▸ Task statement:
Scan the entries and copy each line where the word "computer" is present.

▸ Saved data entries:
* * *

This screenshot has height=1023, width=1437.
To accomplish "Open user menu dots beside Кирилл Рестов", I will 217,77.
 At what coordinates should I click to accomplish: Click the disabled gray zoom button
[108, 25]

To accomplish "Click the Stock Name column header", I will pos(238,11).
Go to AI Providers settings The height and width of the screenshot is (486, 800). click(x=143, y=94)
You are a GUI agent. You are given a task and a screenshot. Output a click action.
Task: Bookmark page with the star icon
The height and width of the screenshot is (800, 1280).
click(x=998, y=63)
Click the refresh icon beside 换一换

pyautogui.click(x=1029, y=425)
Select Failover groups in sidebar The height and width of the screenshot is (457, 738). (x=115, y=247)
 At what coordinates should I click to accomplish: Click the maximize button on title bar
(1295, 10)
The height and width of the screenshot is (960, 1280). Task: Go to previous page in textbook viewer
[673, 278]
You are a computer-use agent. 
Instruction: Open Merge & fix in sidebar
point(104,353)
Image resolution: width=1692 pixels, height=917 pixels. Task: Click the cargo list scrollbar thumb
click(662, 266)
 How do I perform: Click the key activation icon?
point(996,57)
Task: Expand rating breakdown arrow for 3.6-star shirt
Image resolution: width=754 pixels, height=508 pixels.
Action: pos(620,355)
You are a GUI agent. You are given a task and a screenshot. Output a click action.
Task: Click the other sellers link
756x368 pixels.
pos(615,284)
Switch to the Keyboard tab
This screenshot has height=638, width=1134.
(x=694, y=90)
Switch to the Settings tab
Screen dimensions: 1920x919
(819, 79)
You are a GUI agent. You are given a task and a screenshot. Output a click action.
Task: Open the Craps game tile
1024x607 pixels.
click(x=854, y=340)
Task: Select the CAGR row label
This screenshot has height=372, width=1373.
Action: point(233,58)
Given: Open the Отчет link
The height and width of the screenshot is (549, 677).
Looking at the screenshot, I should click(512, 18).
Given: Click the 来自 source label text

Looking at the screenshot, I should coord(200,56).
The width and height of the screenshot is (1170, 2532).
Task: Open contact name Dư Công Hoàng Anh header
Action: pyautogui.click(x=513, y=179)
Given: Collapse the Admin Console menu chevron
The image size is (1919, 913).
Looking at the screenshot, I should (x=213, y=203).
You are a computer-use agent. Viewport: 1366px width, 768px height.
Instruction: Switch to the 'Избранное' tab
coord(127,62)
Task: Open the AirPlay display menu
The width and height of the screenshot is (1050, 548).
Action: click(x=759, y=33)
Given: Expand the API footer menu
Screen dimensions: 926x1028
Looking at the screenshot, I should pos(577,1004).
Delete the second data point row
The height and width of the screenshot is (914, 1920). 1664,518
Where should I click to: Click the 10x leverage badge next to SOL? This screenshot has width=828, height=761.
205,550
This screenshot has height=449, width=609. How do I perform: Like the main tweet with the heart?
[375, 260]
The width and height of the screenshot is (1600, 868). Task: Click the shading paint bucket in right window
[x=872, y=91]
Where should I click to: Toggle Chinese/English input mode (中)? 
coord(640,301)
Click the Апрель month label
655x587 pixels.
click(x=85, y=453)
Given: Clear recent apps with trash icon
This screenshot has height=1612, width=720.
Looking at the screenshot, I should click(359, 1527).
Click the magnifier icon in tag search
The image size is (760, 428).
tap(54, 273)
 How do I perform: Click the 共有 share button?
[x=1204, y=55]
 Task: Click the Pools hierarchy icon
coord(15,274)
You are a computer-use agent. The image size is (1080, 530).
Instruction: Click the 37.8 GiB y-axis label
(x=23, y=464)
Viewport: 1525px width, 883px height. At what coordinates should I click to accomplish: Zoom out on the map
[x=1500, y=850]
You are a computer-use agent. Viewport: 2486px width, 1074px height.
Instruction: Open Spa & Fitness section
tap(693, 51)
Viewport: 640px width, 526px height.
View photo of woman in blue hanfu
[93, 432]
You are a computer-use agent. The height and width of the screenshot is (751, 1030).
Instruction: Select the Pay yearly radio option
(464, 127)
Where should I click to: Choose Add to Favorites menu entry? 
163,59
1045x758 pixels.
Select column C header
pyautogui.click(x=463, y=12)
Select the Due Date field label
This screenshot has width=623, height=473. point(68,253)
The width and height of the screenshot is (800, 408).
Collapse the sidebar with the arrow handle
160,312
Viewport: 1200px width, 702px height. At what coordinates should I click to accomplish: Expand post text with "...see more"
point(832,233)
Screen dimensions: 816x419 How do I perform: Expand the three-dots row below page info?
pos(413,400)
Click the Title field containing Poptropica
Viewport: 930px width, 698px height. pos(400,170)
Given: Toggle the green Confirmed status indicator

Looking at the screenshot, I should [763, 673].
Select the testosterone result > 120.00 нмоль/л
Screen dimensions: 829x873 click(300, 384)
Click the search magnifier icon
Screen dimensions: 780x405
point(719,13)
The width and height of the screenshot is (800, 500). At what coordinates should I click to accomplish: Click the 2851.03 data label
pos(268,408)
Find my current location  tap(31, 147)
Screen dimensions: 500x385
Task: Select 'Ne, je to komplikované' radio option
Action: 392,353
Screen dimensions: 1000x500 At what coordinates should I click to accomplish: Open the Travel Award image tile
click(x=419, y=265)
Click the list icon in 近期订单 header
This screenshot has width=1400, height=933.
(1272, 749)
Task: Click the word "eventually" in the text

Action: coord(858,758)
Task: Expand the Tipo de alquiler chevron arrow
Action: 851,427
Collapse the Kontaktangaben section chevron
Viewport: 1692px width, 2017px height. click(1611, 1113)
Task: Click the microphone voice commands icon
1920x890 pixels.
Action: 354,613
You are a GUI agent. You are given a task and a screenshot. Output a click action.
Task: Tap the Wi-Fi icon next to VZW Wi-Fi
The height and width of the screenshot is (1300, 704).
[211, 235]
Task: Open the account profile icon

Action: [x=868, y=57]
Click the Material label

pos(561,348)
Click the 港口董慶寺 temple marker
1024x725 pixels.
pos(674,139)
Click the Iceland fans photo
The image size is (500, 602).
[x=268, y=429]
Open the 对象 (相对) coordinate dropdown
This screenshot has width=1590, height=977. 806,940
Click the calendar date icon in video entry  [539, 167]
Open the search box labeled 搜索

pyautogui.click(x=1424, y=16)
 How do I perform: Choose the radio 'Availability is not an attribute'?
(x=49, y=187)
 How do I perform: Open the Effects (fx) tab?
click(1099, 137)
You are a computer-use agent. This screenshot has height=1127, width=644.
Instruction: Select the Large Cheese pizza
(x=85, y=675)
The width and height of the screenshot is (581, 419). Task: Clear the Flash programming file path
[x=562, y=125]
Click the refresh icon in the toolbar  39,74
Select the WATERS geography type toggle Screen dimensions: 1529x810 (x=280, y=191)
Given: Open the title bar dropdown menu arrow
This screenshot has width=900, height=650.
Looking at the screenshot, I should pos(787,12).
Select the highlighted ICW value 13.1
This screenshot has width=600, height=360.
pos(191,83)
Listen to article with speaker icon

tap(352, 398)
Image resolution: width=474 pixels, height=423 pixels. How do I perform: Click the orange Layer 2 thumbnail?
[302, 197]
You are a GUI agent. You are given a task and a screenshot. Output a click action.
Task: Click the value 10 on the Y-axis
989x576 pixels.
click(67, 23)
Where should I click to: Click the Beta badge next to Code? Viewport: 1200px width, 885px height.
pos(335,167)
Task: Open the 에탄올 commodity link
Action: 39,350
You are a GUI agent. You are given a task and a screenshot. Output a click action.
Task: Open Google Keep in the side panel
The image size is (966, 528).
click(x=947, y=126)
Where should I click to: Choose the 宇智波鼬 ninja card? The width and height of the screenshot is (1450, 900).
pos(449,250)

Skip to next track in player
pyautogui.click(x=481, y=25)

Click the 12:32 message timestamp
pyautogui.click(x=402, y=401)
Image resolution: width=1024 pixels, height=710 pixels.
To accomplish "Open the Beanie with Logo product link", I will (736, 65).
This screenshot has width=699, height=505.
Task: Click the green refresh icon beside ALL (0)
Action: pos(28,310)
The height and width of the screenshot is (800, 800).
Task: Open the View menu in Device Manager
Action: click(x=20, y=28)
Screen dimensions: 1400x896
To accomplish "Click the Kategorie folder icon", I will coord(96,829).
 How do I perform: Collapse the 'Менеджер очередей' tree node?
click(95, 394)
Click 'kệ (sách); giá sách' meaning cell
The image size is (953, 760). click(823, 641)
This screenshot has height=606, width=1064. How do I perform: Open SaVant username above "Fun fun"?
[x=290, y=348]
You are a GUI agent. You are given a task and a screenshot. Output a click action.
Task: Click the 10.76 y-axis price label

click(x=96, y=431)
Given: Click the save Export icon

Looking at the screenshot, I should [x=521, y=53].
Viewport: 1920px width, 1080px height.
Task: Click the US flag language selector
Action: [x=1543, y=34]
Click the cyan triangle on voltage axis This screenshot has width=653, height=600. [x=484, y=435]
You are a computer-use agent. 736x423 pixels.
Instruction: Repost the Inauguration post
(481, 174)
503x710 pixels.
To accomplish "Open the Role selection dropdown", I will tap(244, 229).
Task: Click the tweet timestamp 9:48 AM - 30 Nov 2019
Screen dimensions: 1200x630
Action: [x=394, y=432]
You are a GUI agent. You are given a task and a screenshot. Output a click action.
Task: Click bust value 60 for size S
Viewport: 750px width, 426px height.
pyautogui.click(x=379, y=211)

* * *

▸ Exercise result:
You are a computer-use agent. 
You are a computer-use agent. Viewport: 1366px width, 768px height.
You are a computer-use agent. The image size is (1080, 530).
You are a computer-use agent. Viewport: 2486px width, 1074px height.
You are a computer-use agent. The height and width of the screenshot is (751, 1030).
You are a computer-use agent. This screenshot has height=1127, width=644.
You are a computer-use agent. 736x423 pixels.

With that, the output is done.